TASK TO COMPLETE ▸
Reproduce exactly the lines from the top of the records below through the line holding "Task: Choose the Volleyball Ball icon option".

RECORDS FOR PROCESSING ▸
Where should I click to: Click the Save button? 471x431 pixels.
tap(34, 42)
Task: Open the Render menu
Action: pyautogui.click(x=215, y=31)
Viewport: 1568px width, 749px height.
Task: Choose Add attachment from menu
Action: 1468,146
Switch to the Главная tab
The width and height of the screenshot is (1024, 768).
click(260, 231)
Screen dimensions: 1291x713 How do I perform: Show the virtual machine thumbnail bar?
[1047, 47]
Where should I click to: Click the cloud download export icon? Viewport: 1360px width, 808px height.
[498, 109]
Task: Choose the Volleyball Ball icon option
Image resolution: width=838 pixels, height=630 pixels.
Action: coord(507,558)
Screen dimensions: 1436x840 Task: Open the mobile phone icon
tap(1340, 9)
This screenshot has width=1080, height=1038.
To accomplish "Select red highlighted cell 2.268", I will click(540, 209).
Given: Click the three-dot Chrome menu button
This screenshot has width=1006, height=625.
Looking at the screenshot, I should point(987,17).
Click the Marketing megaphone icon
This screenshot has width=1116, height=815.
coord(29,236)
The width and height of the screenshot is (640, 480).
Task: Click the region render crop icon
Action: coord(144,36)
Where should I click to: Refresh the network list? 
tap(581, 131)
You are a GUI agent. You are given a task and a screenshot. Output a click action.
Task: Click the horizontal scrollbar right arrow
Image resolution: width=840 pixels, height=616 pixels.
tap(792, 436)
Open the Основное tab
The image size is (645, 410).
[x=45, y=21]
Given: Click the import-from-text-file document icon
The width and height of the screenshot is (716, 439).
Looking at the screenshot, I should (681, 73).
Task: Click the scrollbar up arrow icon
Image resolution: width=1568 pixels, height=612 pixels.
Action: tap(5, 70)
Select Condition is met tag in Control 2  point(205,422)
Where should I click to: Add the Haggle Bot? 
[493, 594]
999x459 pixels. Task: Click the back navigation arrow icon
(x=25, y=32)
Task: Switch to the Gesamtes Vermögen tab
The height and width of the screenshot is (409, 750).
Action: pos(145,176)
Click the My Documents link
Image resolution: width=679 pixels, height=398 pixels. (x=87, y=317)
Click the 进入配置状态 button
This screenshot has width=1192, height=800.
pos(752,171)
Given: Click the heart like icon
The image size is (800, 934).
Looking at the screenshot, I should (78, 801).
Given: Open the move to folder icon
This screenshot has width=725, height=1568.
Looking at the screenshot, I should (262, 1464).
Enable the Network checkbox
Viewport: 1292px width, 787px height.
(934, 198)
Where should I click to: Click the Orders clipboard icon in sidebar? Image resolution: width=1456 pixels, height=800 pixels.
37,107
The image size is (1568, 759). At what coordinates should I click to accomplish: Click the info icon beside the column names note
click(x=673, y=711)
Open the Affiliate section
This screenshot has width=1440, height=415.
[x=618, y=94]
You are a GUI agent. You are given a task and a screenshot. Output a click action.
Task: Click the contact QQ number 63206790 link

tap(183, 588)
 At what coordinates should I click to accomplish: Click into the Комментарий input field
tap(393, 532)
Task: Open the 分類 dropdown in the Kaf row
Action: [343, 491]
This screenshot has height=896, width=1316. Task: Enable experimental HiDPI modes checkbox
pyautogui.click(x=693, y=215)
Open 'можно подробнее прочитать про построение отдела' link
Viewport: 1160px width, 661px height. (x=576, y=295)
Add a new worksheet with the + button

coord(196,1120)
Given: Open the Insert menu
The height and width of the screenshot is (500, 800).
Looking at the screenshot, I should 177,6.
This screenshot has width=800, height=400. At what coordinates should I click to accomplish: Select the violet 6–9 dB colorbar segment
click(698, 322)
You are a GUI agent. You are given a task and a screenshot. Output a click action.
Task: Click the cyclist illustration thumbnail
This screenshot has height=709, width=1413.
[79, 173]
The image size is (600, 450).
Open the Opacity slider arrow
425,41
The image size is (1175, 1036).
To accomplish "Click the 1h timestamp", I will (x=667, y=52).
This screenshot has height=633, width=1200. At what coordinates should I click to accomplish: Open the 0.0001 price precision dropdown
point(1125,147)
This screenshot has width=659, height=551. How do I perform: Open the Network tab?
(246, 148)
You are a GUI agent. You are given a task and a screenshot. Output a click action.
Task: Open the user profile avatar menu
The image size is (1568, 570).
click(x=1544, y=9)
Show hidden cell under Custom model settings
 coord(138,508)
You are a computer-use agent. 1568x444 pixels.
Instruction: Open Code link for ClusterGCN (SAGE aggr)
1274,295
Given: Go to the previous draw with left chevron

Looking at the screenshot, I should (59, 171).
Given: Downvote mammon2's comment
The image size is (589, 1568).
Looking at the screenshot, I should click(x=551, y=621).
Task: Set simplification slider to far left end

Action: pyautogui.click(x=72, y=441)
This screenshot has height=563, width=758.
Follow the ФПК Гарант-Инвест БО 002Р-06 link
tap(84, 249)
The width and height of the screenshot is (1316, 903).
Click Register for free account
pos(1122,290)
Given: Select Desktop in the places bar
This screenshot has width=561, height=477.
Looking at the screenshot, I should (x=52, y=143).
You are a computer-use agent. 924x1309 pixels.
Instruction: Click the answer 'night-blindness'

TASK SOLUTION ▸
Where should I click to: Click the Save button? 471x431 pixels.
tap(34, 42)
Task: Open the Render menu
Action: pyautogui.click(x=215, y=31)
Viewport: 1568px width, 749px height.
Task: Choose Add attachment from menu
Action: 1468,146
Switch to the Главная tab
The width and height of the screenshot is (1024, 768).
click(260, 231)
Screen dimensions: 1291x713 How do I perform: Show the virtual machine thumbnail bar?
[1047, 47]
Where should I click to: Click the cloud download export icon? Viewport: 1360px width, 808px height.
[498, 109]
Task: Choose the Volleyball Ball icon option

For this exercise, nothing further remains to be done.